I am taking a Fat Studies course with Prof. Farrell, and recently we read an essay written by Joyce L. Huff about how fat bodies fit into space. In her essay, Huff unpacks and analyzes Southwest’s fatphobic decision to make fat travelers purchase two airplane seats, therefore paying double the amount their slender peers have to. Huff argues that “… this body has come increasingly to be seen as capable of adapting itself to spaces constructed to meet the needs of corporations rather than those of individuals”. I agree wholeheartedly. Our society pushes limited, standardized items, such as clothing sizes, and people are expected to figure out ways to squeeze in. When Stinson commands girls to let their shorts ride up and their bodies spill out, she is rejecting society’s want for malleable bodies that fit in. Women should not need to lose enough weight to fit into provided clothes, nor should they have to shroud their bodies in clothes that cover up what society deems unsightly.
I also think that Stinson is equating rejecting clothes that don’t fit to embracing queer identities. Much like the way fat girls spill out of restrictive clothes, queer women ‘come out’ of restrictive spaces that value heteronormativity. Moreover, Stinson also writes to “Lie down on the cold spring dirt / and get mud on your fat backs” (Stinson 1). By directly connecting naked skin and earth, Stinson is writing about retreating to nature to live a truer identity. This implies that queer, fat women will be happiest when living as outlaws from society’s heteronormative, slender values. Stinson’s beleif of finding refuge in nature reminds me of queer poems such as Song of Myself, and queer communities such as the Radical Faeries, as both urge queer individuals to grow comfortable with their identities in natural environments.
Ultimately, Stinson’s message is important: she encourages women to find happiness through embracing unique identities and refuting society’s hopes to jam everyone into a uniform space. Additionally, instead of expanding standardization, Stinson healthily encourages queer, fat women to start with identities that are closest to nature- and to accept true identities through escaping societal norms.
One thought on “Susan Stinson refuses to be malleable”
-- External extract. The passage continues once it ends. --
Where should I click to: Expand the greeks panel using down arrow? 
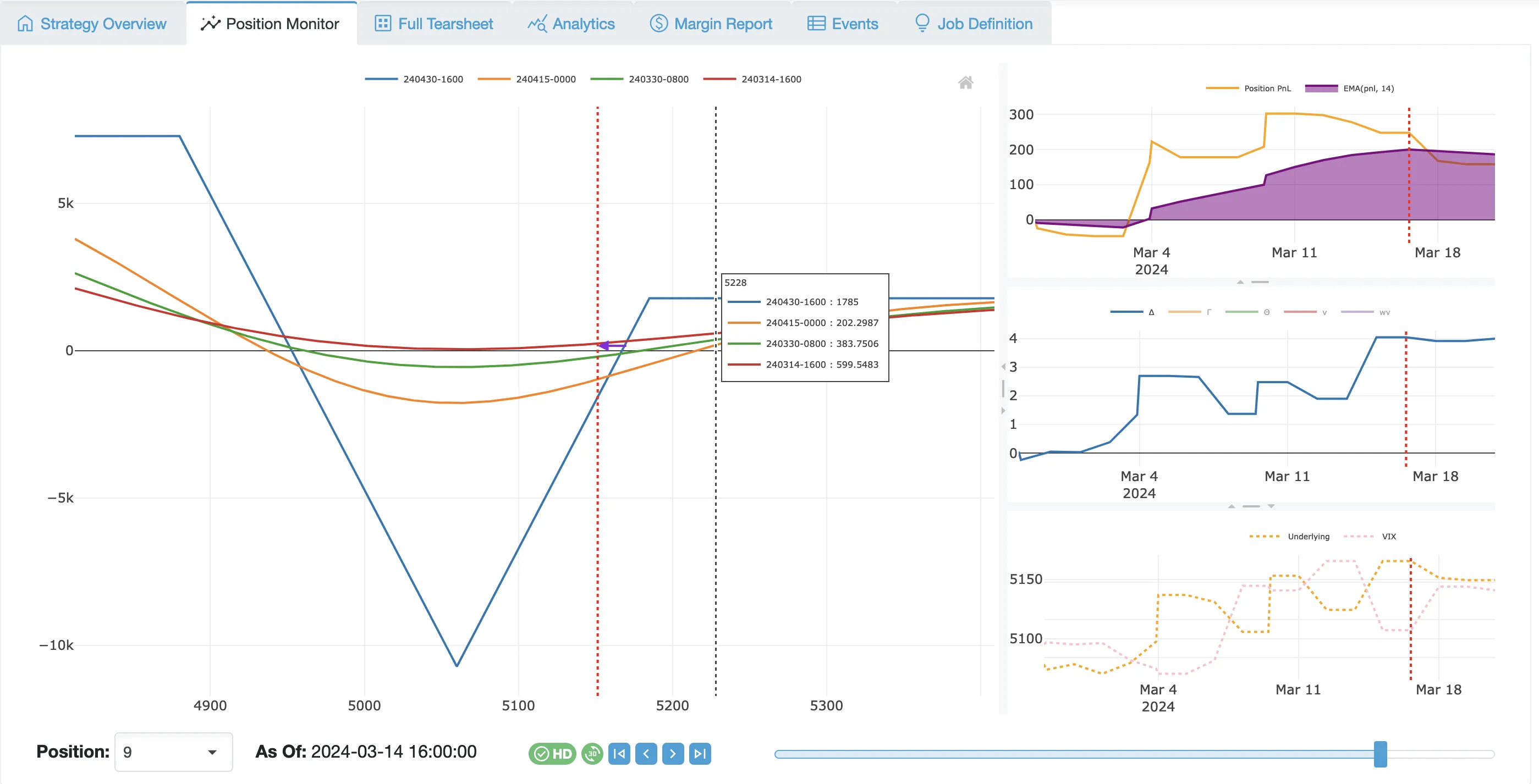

Hi! I really like your interpretation of Stinson’s poem. I particularly love your comment about how Stinson equates “rejecting clothes that don’t fit to embracing queer identities” as well as your connections to nature and one’s true identity. I think accepting yourself is a great message that everyone understands universally, however, it is difficult to put into practice. Are larger women suppose to identify themselves with their weight and physical appearance as “fat?” No, as you state, women can find their true identity by escaping societal norms and connecting with nature. I think everyone could listen to that advice a little more!